Prompt:
Rewrite the material from the line with "Click the Teamsware Enterprise logo icon" to the line with "click(x=56, y=125)", swapping "product" for "item" and leaving everything else unchanged. Omit the pictures from your answer.

Given data:

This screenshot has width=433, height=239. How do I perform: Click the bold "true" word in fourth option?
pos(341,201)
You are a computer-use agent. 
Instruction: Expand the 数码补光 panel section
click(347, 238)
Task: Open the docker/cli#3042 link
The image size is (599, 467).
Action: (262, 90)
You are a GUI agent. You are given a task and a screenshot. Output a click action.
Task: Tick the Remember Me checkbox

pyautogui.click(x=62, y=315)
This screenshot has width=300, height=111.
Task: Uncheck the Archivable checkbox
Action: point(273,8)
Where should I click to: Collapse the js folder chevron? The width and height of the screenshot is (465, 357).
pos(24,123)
* * *
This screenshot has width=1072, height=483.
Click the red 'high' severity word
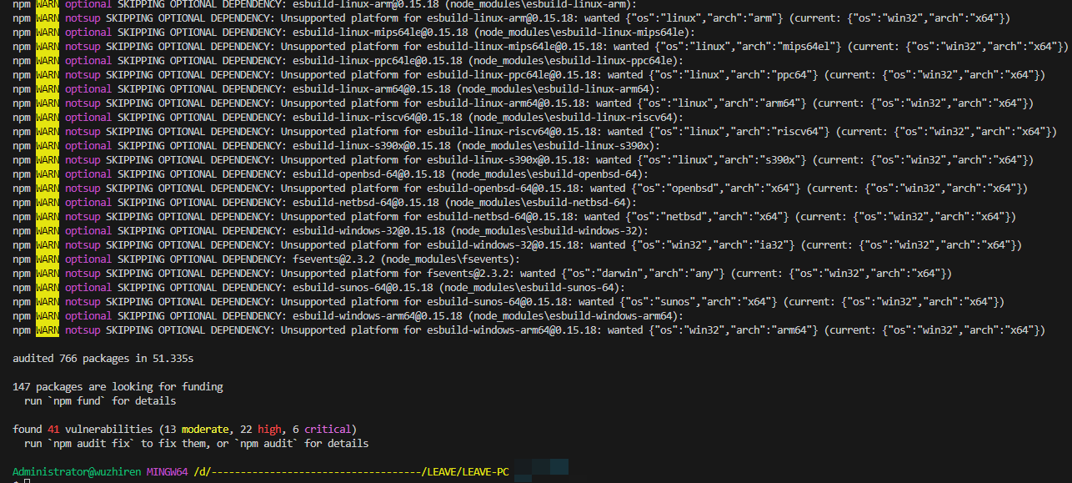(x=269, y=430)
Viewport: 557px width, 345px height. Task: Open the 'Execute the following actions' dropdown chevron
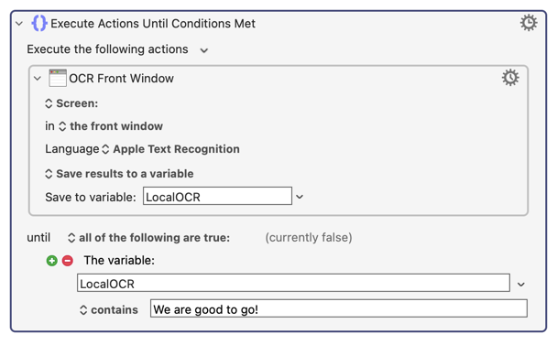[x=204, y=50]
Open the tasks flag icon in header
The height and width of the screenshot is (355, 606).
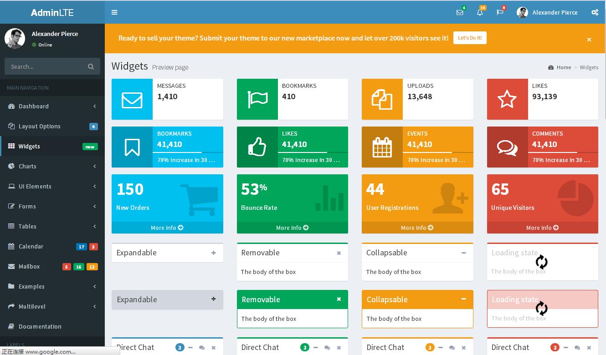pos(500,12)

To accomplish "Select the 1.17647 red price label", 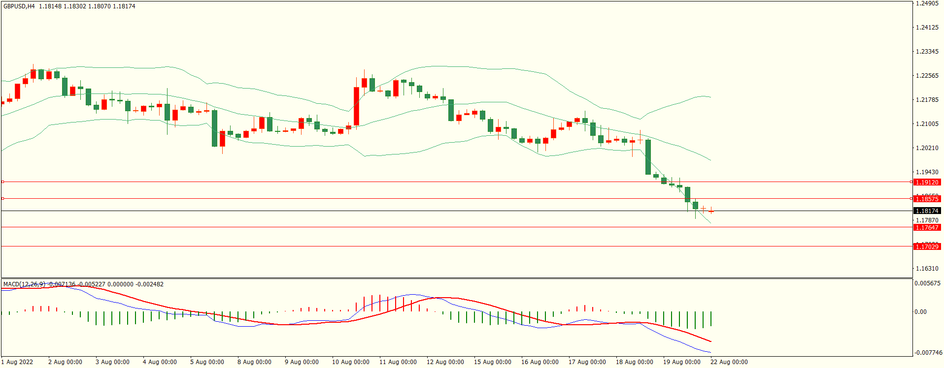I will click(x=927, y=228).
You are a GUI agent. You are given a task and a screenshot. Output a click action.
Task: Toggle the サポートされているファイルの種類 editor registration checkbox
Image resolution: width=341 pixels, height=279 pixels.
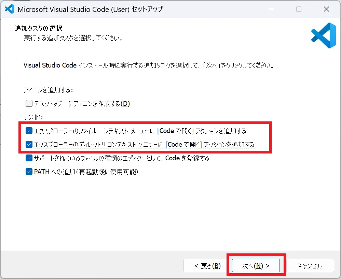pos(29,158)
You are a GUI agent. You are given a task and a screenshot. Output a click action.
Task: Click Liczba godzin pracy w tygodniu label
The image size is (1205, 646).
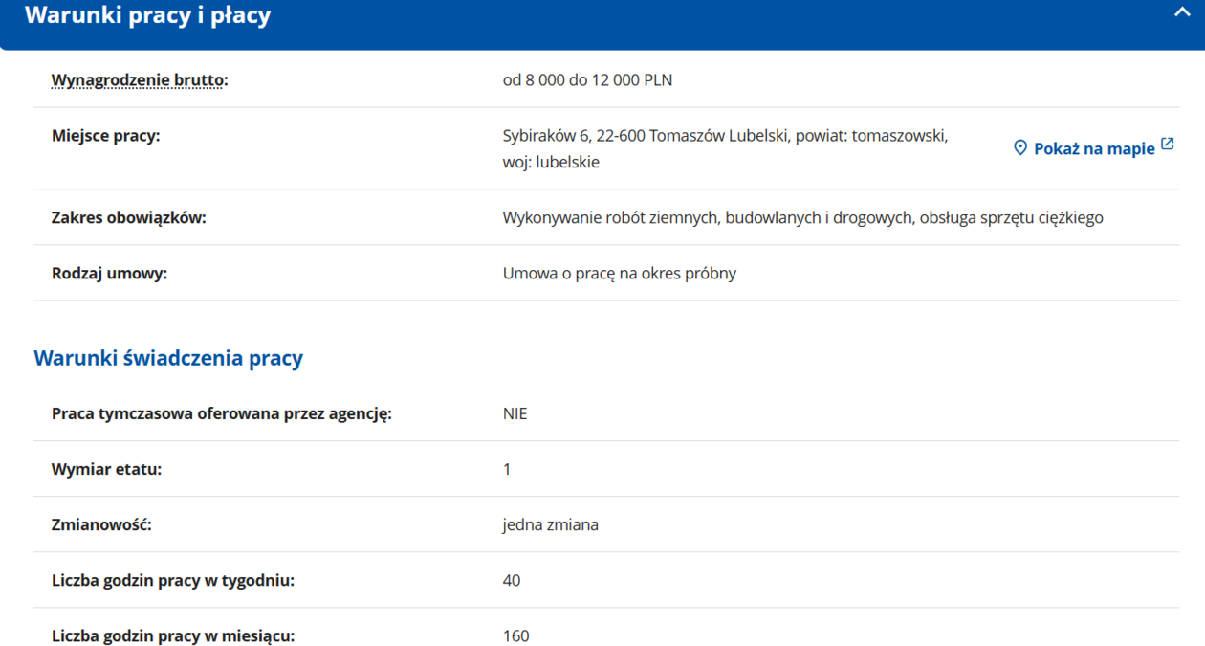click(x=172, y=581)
...
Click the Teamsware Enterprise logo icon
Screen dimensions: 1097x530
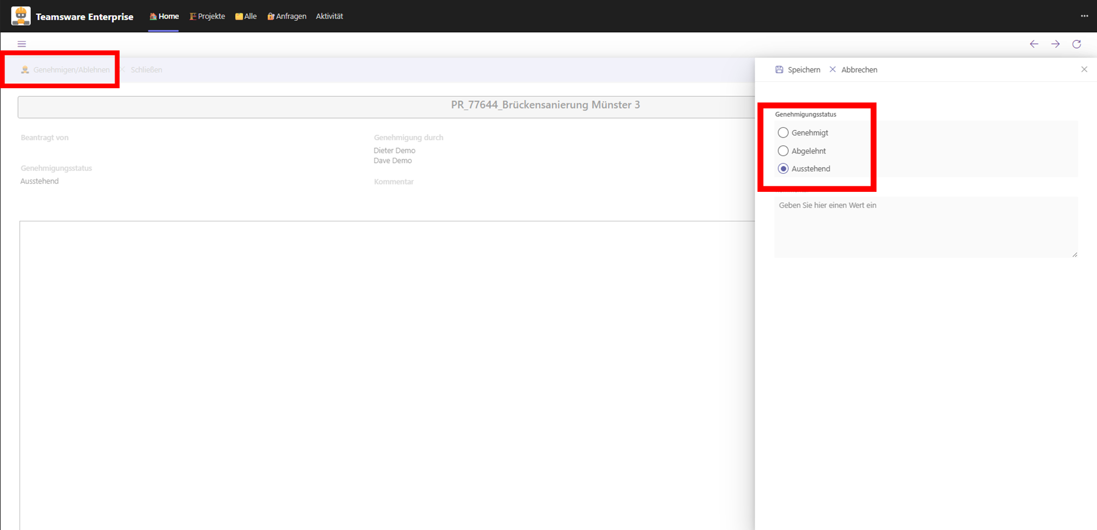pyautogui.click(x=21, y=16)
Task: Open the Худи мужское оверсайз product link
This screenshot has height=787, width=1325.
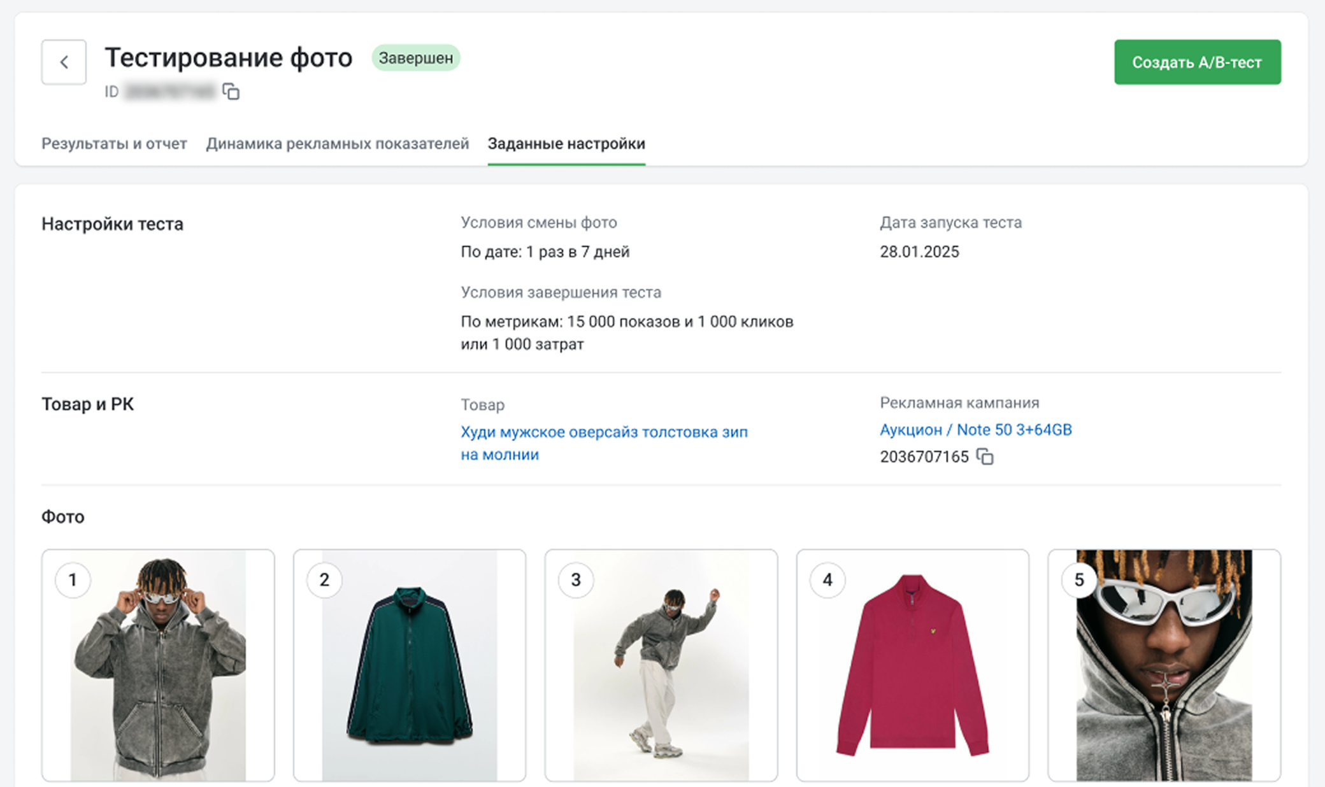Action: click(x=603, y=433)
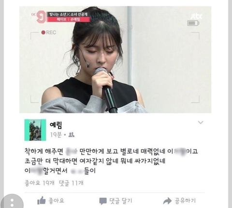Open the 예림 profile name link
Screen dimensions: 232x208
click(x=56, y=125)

Response to this task:
Click the Teamsware Enterprise logo icon
Screen dimensions: 1097x530
pyautogui.click(x=21, y=16)
Task: Open the Худи мужское оверсайз item link
This screenshot has height=787, width=1325.
Action: click(x=603, y=433)
Open the 예림 profile name link
Screen dimensions: 232x208
click(x=56, y=125)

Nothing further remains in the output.